Hezbollah leader Sayyed Hassan Nasrallah (Photo: AP)
The Lebanese Hezbollah group believes it can still count on Iran's support following Tehran's nuclear deal with world powers, leader Sayyed Hassan Nasrallah said on Saturday.
In his first public remarks since the agreement was reached this month in Vienna, Nasrallah said he was sure Tehran would confound critics who say it would end support to Hezbollah.
"We deal with every trust and complete assurance over this," Nasrallah said in ceremony to honour sons and daughters of fallen Hezbollah fighters.
"Iran's relationship with its allies is based on ideological grounds and come before the political interests," Nasrallah said.
U.S. sanctions against three Hezbollah military leaders whom Washington said were involved in operations in Syria would have no impact on the group, Nasrallah said.
"We have no investment accounts..these measures will not change things either way," Nasrallah said.
The three leaders - Mustafa Badr Al Din, Ibrahim Aqil, and Fu'ad Shukr - were named for their role in coordinating or participating in the group's support for Assad's government in Syria's civil war, the U.S Treasury said.
It also included a businessman in Lebanon who was sanctioned for procuring weapons for Hezbollah and shipping them to Syria.
The new sanctions following the nuclear deal and Washington's continued designation of Hezbollah as a terrorist group showed that U.S. policies have not changed towards it, he said.

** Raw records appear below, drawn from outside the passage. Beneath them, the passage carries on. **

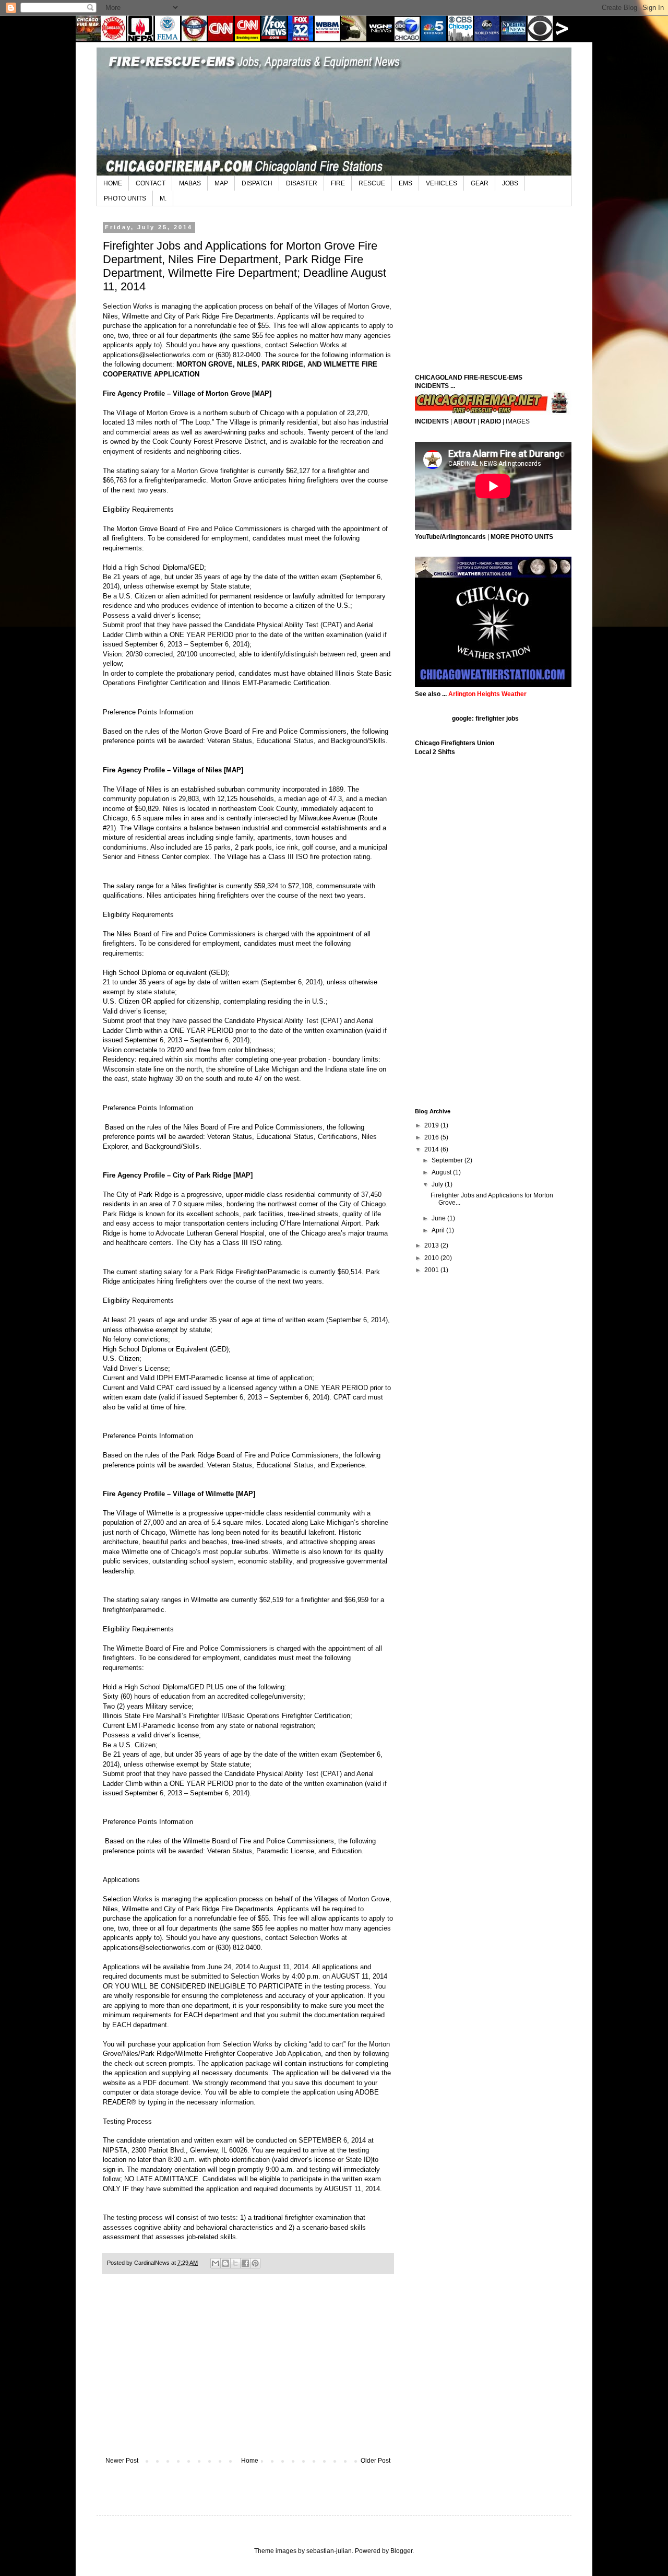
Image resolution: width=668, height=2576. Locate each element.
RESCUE (372, 183)
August (442, 1172)
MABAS (190, 183)
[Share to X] (235, 2263)
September (448, 1160)
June (439, 1218)
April (439, 1230)
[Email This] (215, 2263)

"The United States is the Great Satan before and after the deal," he said.
Nasrallah said the targeting of Lebanese businessmen was meant to undermine Lebanon's economy and said monetary authorities should not cave into U.S. Treasury efforts to blacklist local businessmen.
The Treasury said it had taken action in June against Hezbollah front companies.
U.S. President Barack Obama and Secretary of State John Kerry have said they are troubled by support from Iran for regional proxy groups such as Hezbollah.
Nasrallah said his group was proud of Tehran's financial backing, which allowed it to stand up to Israel and U.S. policies in the region.
"The support we get from Iran is enough," Nasrallah said.
Hezbollah's support has been crucial to Syria's President Bashar al-Assad in the four-year-long Syrian conflict.